• [YOUR INSTRUCTIONS]
Report every line in the records below that holds the word "target".

[Items listed in a dataset]

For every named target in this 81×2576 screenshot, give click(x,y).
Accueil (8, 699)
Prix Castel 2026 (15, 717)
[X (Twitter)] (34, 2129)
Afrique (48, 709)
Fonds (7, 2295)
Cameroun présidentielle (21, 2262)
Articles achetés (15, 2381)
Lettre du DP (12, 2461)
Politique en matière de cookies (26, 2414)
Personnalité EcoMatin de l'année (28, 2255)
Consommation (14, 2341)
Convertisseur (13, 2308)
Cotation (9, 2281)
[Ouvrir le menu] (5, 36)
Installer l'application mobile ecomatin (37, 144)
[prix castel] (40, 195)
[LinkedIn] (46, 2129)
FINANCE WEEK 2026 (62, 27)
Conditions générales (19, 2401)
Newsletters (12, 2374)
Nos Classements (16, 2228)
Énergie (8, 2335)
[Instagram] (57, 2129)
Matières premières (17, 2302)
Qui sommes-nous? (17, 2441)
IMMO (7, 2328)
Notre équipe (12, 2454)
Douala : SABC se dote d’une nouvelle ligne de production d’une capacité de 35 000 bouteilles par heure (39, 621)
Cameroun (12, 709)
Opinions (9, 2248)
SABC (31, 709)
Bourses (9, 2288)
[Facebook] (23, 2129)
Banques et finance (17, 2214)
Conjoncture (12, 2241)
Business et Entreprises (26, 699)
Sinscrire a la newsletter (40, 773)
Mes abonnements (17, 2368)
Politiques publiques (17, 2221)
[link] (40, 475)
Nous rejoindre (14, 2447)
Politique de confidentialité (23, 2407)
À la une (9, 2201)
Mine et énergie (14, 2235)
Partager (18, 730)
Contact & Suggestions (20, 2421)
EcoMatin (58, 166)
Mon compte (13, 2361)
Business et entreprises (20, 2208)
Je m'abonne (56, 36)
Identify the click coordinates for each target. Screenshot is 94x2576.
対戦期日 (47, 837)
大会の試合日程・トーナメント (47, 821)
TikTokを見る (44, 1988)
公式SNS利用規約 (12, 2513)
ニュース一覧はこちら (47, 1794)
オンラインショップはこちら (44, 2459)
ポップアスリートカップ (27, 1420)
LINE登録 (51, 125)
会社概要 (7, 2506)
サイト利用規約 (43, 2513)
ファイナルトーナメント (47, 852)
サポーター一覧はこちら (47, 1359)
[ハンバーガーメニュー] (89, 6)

• [SOLUTION]
For every named target in this 81×2576 screenshot, give click(x,y).
Identify the click coordinates for each target. Screenshot is 94x2576.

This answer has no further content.